[WHAT YOU WILL DO] Return every line of the listing exactly as written.

○ ○ ○

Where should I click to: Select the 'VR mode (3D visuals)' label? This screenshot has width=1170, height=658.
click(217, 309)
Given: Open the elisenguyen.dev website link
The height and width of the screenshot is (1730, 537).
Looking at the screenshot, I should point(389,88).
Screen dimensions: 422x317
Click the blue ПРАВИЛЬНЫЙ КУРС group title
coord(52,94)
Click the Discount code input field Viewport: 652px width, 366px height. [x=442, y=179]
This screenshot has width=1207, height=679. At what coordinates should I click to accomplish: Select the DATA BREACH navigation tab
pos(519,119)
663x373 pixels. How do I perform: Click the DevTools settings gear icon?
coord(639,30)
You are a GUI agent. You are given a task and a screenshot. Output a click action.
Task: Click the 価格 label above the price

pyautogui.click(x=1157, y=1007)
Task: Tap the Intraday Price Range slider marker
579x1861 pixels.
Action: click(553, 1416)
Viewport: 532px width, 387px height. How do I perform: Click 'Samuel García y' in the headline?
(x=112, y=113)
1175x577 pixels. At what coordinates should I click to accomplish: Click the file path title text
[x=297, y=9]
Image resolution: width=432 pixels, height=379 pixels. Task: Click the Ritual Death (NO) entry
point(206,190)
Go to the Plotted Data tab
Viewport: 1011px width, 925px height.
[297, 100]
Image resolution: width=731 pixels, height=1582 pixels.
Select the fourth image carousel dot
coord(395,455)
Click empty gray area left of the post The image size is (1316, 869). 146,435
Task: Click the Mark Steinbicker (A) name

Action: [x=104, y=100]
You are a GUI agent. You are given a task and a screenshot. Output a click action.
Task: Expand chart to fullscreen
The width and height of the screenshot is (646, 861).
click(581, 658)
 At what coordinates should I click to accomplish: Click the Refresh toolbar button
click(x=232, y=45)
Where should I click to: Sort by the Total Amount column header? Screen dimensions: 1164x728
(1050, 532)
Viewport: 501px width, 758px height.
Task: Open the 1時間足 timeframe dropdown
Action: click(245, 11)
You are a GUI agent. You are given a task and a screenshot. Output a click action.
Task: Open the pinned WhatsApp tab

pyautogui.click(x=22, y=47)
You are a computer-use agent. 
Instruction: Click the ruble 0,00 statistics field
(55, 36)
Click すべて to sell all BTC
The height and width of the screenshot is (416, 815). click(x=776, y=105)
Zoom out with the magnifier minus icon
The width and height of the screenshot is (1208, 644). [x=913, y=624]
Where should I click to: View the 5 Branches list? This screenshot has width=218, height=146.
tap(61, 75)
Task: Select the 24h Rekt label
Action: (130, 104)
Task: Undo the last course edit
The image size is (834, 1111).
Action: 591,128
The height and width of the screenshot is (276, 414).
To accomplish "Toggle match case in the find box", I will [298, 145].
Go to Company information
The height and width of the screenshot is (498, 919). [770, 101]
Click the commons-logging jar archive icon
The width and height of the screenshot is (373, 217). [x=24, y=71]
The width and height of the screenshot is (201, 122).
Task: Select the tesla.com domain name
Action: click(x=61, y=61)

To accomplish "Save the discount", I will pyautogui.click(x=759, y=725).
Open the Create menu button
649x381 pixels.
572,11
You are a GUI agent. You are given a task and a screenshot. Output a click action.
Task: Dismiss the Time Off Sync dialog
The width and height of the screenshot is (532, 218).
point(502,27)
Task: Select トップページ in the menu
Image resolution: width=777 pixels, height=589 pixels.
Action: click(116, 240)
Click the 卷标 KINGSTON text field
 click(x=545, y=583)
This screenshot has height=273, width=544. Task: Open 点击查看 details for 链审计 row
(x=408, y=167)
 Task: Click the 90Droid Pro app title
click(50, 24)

○ ○ ○

[RESULT OF THIS TASK]
Where should I click to: Select the 'VR mode (3D visuals)' label? This screenshot has width=1170, height=658.
click(217, 309)
Given: Open the elisenguyen.dev website link
The height and width of the screenshot is (1730, 537).
Looking at the screenshot, I should point(389,88).
Screen dimensions: 422x317
Click the blue ПРАВИЛЬНЫЙ КУРС group title
coord(52,94)
Click the Discount code input field Viewport: 652px width, 366px height. [x=442, y=179]
This screenshot has width=1207, height=679. At what coordinates should I click to accomplish: Select the DATA BREACH navigation tab
pos(519,119)
663x373 pixels. How do I perform: Click the DevTools settings gear icon?
coord(639,30)
You are a GUI agent. You are given a task and a screenshot. Output a click action.
Task: Click the 価格 label above the price

pyautogui.click(x=1157, y=1007)
Task: Tap the Intraday Price Range slider marker
579x1861 pixels.
Action: click(553, 1416)
Viewport: 532px width, 387px height. How do I perform: Click 'Samuel García y' in the headline?
(x=112, y=113)
1175x577 pixels. At what coordinates should I click to accomplish: Click the file path title text
[x=297, y=9]
Image resolution: width=432 pixels, height=379 pixels. Task: Click the Ritual Death (NO) entry
point(206,190)
Go to the Plotted Data tab
Viewport: 1011px width, 925px height.
[297, 100]
Image resolution: width=731 pixels, height=1582 pixels.
Select the fourth image carousel dot
coord(395,455)
Click empty gray area left of the post The image size is (1316, 869). 146,435
Task: Click the Mark Steinbicker (A) name

Action: [x=104, y=100]
You are a GUI agent. You are given a task and a screenshot. Output a click action.
Task: Expand chart to fullscreen
The width and height of the screenshot is (646, 861).
click(581, 658)
 At what coordinates should I click to accomplish: Click the Refresh toolbar button
click(x=232, y=45)
Where should I click to: Sort by the Total Amount column header? Screen dimensions: 1164x728
(1050, 532)
Viewport: 501px width, 758px height.
Task: Open the 1時間足 timeframe dropdown
Action: click(245, 11)
You are a GUI agent. You are given a task and a screenshot. Output a click action.
Task: Open the pinned WhatsApp tab

pyautogui.click(x=22, y=47)
You are a computer-use agent. 
Instruction: Click the ruble 0,00 statistics field
(55, 36)
Click すべて to sell all BTC
The height and width of the screenshot is (416, 815). click(x=776, y=105)
Zoom out with the magnifier minus icon
The width and height of the screenshot is (1208, 644). [x=913, y=624]
Where should I click to: View the 5 Branches list? This screenshot has width=218, height=146.
tap(61, 75)
Task: Select the 24h Rekt label
Action: (130, 104)
Task: Undo the last course edit
The image size is (834, 1111).
Action: 591,128
The height and width of the screenshot is (276, 414).
To accomplish "Toggle match case in the find box", I will [298, 145].
Go to Company information
The height and width of the screenshot is (498, 919). [770, 101]
Click the commons-logging jar archive icon
The width and height of the screenshot is (373, 217). [x=24, y=71]
The width and height of the screenshot is (201, 122).
Task: Select the tesla.com domain name
Action: click(x=61, y=61)

To accomplish "Save the discount", I will pyautogui.click(x=759, y=725).
Open the Create menu button
649x381 pixels.
572,11
You are a GUI agent. You are given a task and a screenshot. Output a click action.
Task: Dismiss the Time Off Sync dialog
The width and height of the screenshot is (532, 218).
point(502,27)
Task: Select トップページ in the menu
Image resolution: width=777 pixels, height=589 pixels.
Action: click(116, 240)
Click the 卷标 KINGSTON text field
 click(x=545, y=583)
This screenshot has height=273, width=544. Task: Open 点击查看 details for 链审计 row
(x=408, y=167)
 Task: Click the 90Droid Pro app title
click(50, 24)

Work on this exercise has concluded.